Kaplan-Meier estimate of (A) radiographic progression-free survival (rPFS) and (B) forest plot of rPFS for prespecified subgroups (intent-to-treat population). The dashed line at the 50th percentile indicates the median. Crosses indicate censored data. (*) For patients with no documented progression event, rPFS was censored on the date of the last radiologic assessment performed before the cutoff date. (†) 95% CIs provided are not adjusted for the number of subgroups summarized. ADT, androgen deprivation therapy; E, No. of events; ECOG, Eastern Cooperative Oncology Group; HR, hazard ratio; NR, not reached; PSA, prostate-specific antigen.

FIG 3.

Kaplan-Meier estimates of time to (A) prostate-specific antigen (PSA) progression, (B) initiation of new antineoplastic therapy, and (C) first symptomatic skeletal event (intent-to-treat population). The dashed line at the 50th percentile indicates the median. Crosses indicate censored data. (*) In patients with no PSA progression, time to PSA progression was censored on the date of the last PSA sample taken. Patients without PSA progression before two or more consecutive missed PSA assessments were censored on the date of last PSA assessment before the assessments missed. (†) In patients with no new antineoplastic therapy initiated for prostate cancer after randomization, time to start of new antineoplastic therapy was censored on the last visit date or the date of randomization, whichever occurred last. The median for the enzalutamide plus androgen deprivation therapy (ADT) group was not a reliable estimate because it resulted from an event observed in the only remaining patient at risk at approximately 30 months, leading to the vertical drop at the end of the Kaplan-Meier curve.
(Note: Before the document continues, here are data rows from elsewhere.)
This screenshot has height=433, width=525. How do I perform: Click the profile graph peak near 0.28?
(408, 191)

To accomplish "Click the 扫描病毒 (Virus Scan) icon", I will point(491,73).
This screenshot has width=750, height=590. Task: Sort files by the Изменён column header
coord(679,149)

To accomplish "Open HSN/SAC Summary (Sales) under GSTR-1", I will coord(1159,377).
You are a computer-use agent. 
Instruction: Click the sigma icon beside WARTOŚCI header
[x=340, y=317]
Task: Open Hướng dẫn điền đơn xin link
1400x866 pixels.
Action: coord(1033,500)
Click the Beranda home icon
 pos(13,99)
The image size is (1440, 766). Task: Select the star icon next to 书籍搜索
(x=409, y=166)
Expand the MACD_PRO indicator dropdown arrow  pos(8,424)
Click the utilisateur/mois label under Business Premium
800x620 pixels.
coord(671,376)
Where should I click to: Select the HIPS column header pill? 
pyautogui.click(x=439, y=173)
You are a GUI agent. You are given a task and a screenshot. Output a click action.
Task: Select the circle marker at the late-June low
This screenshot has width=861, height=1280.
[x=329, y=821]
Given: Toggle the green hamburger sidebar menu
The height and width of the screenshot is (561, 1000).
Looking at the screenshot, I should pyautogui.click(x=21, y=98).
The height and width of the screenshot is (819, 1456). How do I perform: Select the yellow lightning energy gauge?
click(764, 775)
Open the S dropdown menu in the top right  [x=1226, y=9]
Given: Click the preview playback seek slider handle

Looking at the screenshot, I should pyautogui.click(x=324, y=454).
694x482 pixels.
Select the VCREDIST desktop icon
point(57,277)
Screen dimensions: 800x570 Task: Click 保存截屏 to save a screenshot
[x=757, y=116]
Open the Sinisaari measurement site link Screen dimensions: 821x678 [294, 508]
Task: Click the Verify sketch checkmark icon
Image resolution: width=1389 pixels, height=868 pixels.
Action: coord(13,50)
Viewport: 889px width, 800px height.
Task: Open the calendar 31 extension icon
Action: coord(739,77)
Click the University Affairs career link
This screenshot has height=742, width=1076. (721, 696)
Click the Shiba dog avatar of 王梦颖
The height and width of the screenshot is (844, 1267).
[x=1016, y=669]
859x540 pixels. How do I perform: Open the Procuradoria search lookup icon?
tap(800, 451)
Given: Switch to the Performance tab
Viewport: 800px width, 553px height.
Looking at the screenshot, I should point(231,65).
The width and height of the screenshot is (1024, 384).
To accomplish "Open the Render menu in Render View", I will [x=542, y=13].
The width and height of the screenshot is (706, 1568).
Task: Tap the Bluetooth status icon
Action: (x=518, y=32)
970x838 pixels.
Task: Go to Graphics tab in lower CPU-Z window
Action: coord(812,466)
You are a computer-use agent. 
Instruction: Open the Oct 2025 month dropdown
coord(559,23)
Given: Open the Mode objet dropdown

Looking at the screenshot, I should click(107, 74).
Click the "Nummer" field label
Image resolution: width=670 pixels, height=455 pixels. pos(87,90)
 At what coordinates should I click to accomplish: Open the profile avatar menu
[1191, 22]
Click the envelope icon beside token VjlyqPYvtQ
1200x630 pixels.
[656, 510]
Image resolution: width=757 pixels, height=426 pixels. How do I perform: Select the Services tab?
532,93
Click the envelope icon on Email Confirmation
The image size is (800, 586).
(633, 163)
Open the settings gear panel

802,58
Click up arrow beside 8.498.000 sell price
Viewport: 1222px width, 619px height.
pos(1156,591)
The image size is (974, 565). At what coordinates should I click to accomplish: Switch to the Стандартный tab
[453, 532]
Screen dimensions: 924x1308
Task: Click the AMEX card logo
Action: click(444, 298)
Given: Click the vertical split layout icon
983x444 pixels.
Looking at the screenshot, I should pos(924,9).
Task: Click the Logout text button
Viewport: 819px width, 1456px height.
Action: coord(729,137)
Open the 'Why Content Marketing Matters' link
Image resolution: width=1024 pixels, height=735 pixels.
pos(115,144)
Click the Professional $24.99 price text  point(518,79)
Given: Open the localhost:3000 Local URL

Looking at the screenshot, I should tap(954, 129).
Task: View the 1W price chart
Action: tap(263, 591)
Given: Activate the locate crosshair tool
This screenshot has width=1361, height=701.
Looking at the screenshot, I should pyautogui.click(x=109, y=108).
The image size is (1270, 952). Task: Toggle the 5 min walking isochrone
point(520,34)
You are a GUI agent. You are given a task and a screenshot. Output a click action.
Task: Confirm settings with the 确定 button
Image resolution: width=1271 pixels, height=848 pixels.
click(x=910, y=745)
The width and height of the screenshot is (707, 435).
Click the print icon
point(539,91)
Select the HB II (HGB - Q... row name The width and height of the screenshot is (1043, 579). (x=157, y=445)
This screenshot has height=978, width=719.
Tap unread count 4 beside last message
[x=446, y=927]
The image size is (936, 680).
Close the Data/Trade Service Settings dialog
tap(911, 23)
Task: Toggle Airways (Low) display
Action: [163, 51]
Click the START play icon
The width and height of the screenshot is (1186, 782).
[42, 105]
The hazard ratio (HR; 95% CI) is a more accurate depiction of the differences between treatment arms. (‡) In patients with no symptomatic skeletal event by the time of the data cutoff point, time to symptomatic skeletal event was censored on the last visit date or the date of randomization, whichever occurred last. HR, hazard ratio; NR, not reached.

FIG A1.

Multiplicity adjustment strategy. (*) Overall survival will be tested at 0.05 only if all the other five secondary end points analyses are statistically significant at 0.01, otherwise it will be tested at 0.04. N, no; Y, yes.